**GOAL OF THE EXERCISE**
Copy out the material word for word, beginning at the line that contains "Open the MySite site link" and continuing through the end of the material, with both ends included. Leave the pictures out of your copy.

### SUPPLIED ENTRIES ###

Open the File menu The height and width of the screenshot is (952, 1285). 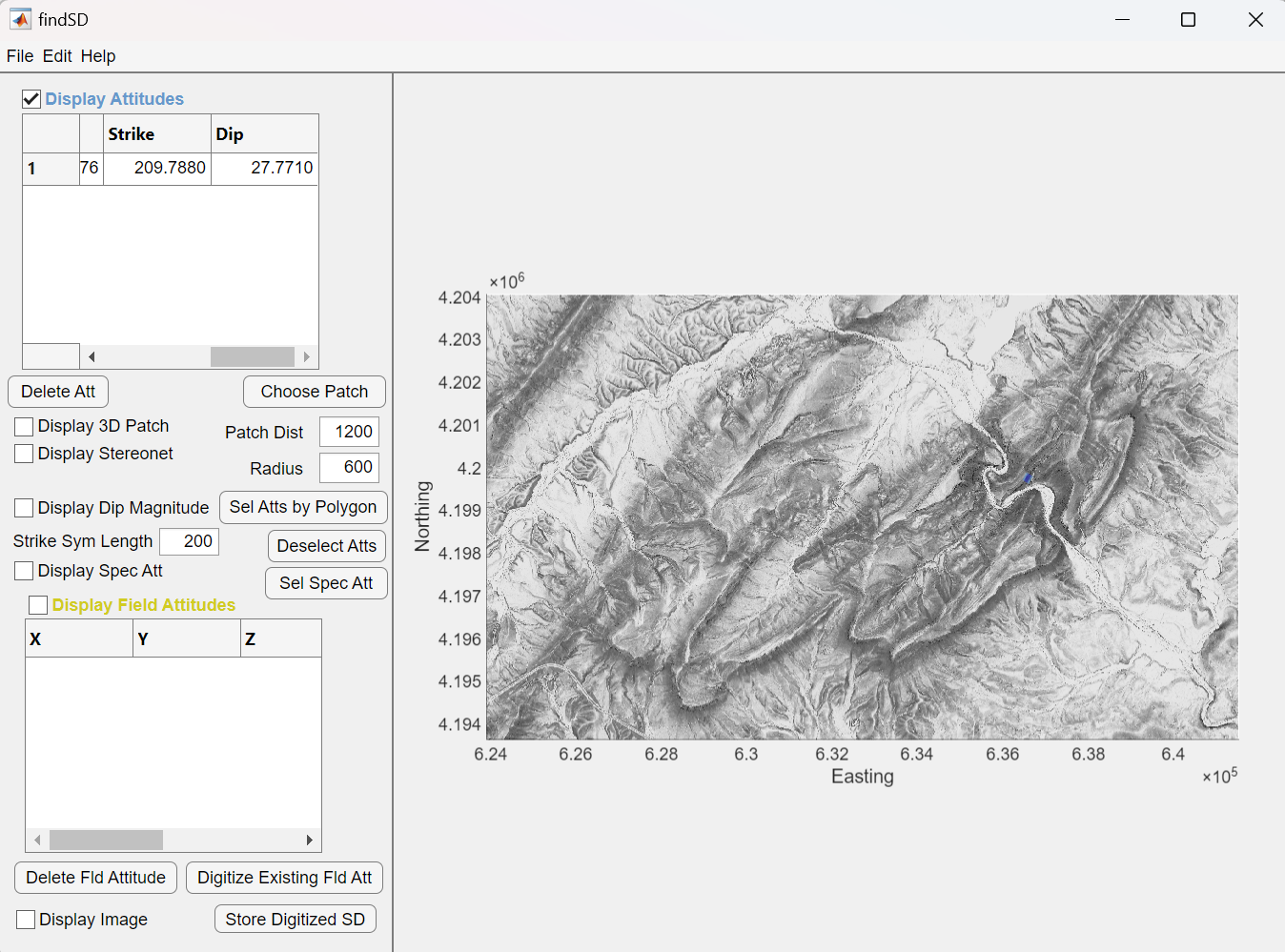click(20, 56)
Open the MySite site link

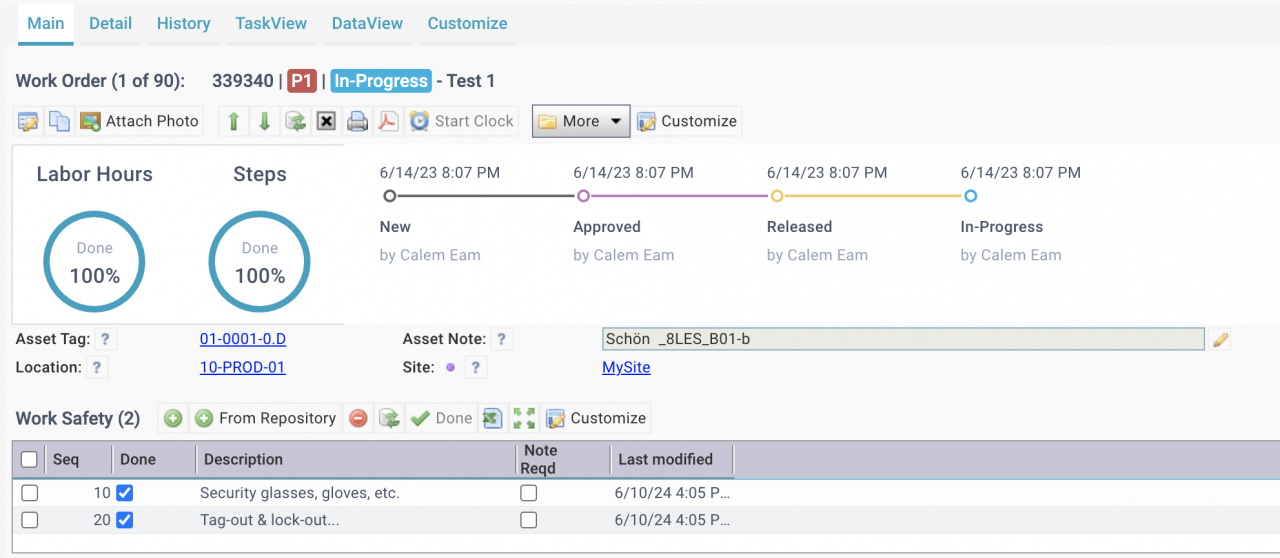(626, 367)
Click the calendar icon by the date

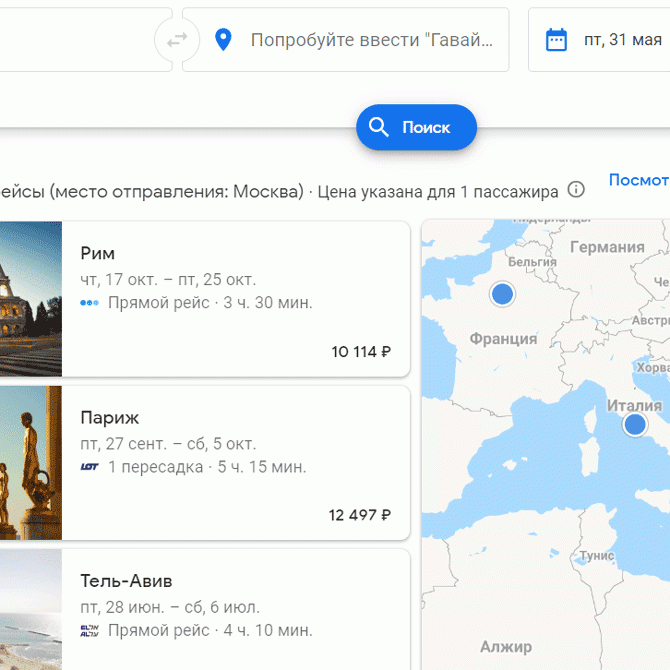coord(556,40)
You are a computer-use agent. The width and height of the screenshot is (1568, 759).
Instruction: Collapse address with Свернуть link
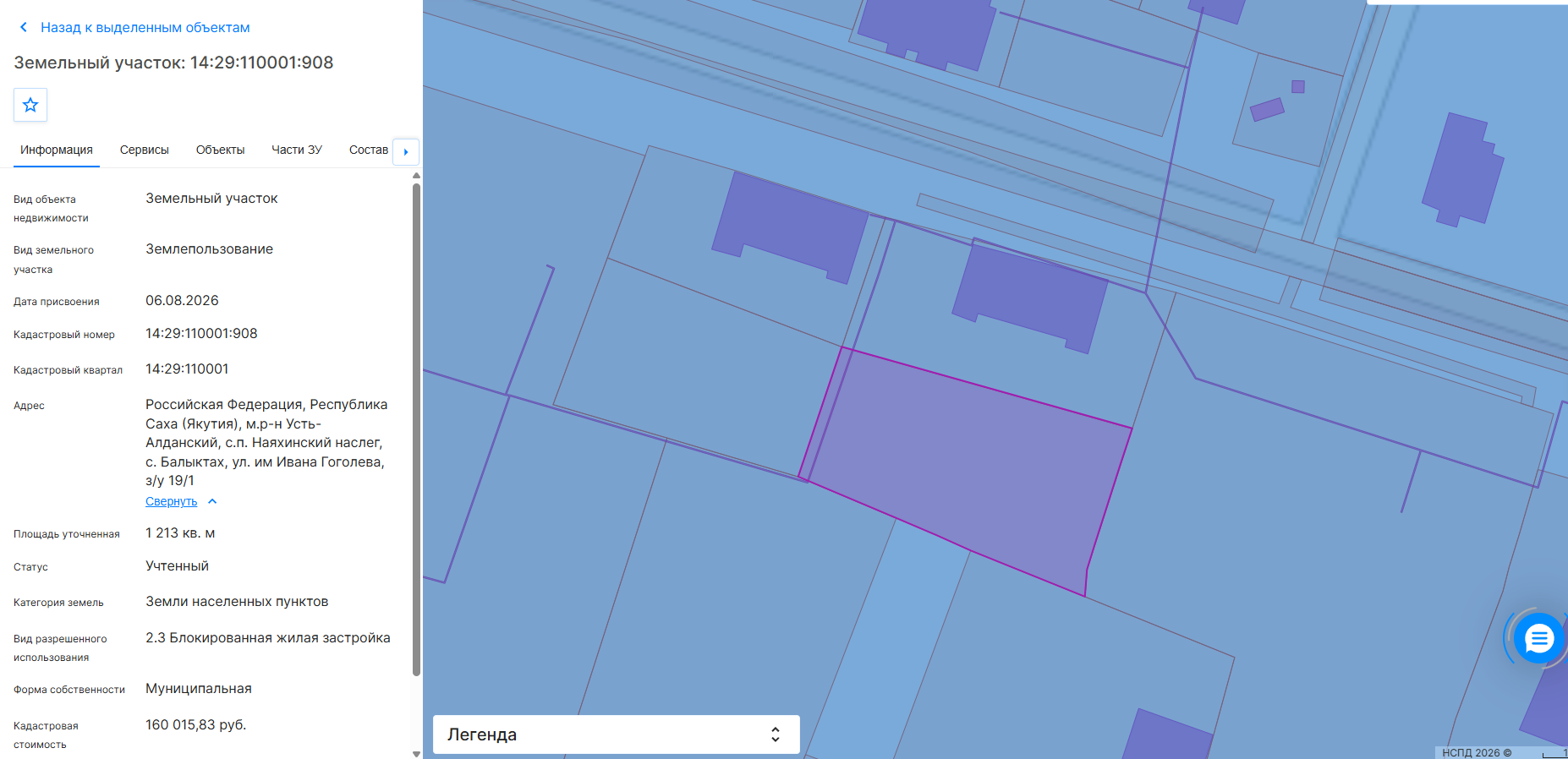coord(171,501)
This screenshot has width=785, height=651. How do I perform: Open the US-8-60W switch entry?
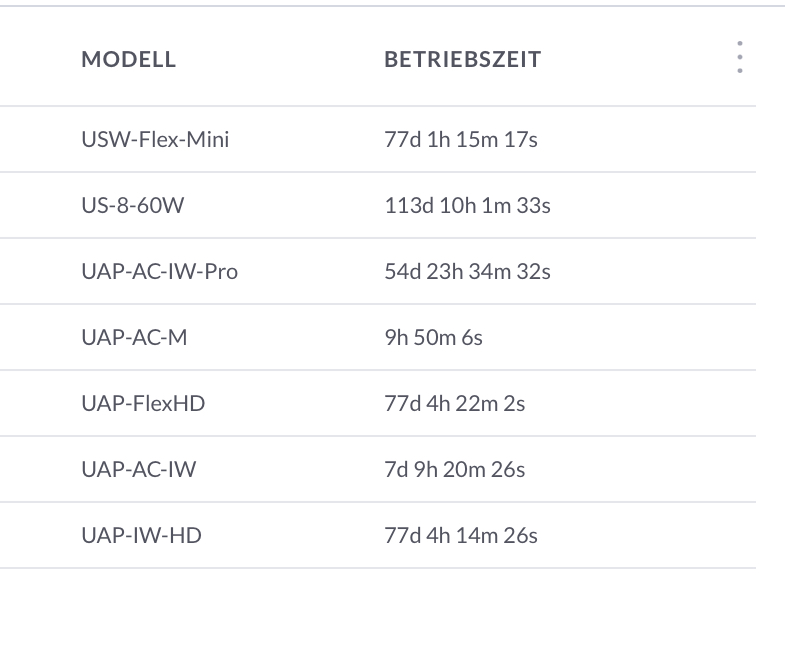pyautogui.click(x=133, y=206)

###

**RIGHT ANSWER**
Open the MySite site link

(626, 367)
Click the calendar icon by the date

coord(556,40)
You are a computer-use agent. The width and height of the screenshot is (1568, 759).
Instruction: Collapse address with Свернуть link
coord(171,501)
This screenshot has width=785, height=651. How do I perform: Open the US-8-60W switch entry?
pyautogui.click(x=133, y=206)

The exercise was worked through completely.